#### Exercise
Update the records below by changing every "input" to "entry" and keeping everything else unchanged.
################
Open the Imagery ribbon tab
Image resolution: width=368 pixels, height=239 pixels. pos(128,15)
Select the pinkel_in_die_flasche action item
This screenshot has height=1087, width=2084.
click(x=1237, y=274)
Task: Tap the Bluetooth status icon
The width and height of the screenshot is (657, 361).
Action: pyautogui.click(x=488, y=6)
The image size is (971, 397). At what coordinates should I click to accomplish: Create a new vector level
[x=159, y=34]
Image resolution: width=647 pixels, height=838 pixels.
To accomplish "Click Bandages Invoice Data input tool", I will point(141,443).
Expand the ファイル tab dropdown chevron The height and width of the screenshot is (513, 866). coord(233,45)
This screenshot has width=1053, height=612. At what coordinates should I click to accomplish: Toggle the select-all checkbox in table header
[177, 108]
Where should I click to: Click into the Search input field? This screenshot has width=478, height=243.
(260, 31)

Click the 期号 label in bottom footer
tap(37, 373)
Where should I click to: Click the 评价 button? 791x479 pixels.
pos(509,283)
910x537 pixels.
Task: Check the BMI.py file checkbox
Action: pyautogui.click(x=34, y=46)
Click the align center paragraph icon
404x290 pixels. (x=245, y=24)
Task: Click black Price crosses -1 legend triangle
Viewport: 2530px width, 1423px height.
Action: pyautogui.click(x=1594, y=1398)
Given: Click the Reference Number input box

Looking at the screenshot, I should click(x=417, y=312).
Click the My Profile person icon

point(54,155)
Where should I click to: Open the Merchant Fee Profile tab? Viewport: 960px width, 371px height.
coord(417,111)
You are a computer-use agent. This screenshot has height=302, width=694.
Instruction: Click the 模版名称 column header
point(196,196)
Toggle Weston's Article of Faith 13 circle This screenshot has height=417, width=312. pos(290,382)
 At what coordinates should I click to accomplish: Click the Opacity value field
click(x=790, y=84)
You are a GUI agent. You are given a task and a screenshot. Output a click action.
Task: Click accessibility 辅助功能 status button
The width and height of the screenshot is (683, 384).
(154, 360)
################
#### Result
Open the Imagery ribbon tab
Image resolution: width=368 pixels, height=239 pixels. pos(128,15)
Select the pinkel_in_die_flasche action item
This screenshot has height=1087, width=2084.
click(x=1237, y=274)
Task: Tap the Bluetooth status icon
The width and height of the screenshot is (657, 361).
Action: pyautogui.click(x=488, y=6)
The image size is (971, 397). At what coordinates should I click to accomplish: Create a new vector level
[x=159, y=34]
Image resolution: width=647 pixels, height=838 pixels.
To accomplish "Click Bandages Invoice Data entry tool", I will point(141,443).
Expand the ファイル tab dropdown chevron The height and width of the screenshot is (513, 866). coord(233,45)
This screenshot has width=1053, height=612. At what coordinates should I click to accomplish: Toggle the select-all checkbox in table header
[177, 108]
Where should I click to: Click into the Search entry field? This screenshot has width=478, height=243.
(260, 31)

Click the 期号 label in bottom footer
tap(37, 373)
Where should I click to: Click the 评价 button? 791x479 pixels.
pos(509,283)
910x537 pixels.
Task: Check the BMI.py file checkbox
Action: pyautogui.click(x=34, y=46)
Click the align center paragraph icon
404x290 pixels. (x=245, y=24)
Task: Click black Price crosses -1 legend triangle
Viewport: 2530px width, 1423px height.
Action: pyautogui.click(x=1594, y=1398)
Given: Click the Reference Number entry box

Looking at the screenshot, I should click(x=417, y=312).
Click the My Profile person icon

point(54,155)
Where should I click to: Open the Merchant Fee Profile tab? Viewport: 960px width, 371px height.
coord(417,111)
You are a computer-use agent. This screenshot has height=302, width=694.
Instruction: Click the 模版名称 column header
point(196,196)
Toggle Weston's Article of Faith 13 circle This screenshot has height=417, width=312. pos(290,382)
 At what coordinates should I click to accomplish: Click the Opacity value field
click(x=790, y=84)
You are a GUI agent. You are given a task and a screenshot. Output a click action.
Task: Click accessibility 辅助功能 status button
The width and height of the screenshot is (683, 384).
(154, 360)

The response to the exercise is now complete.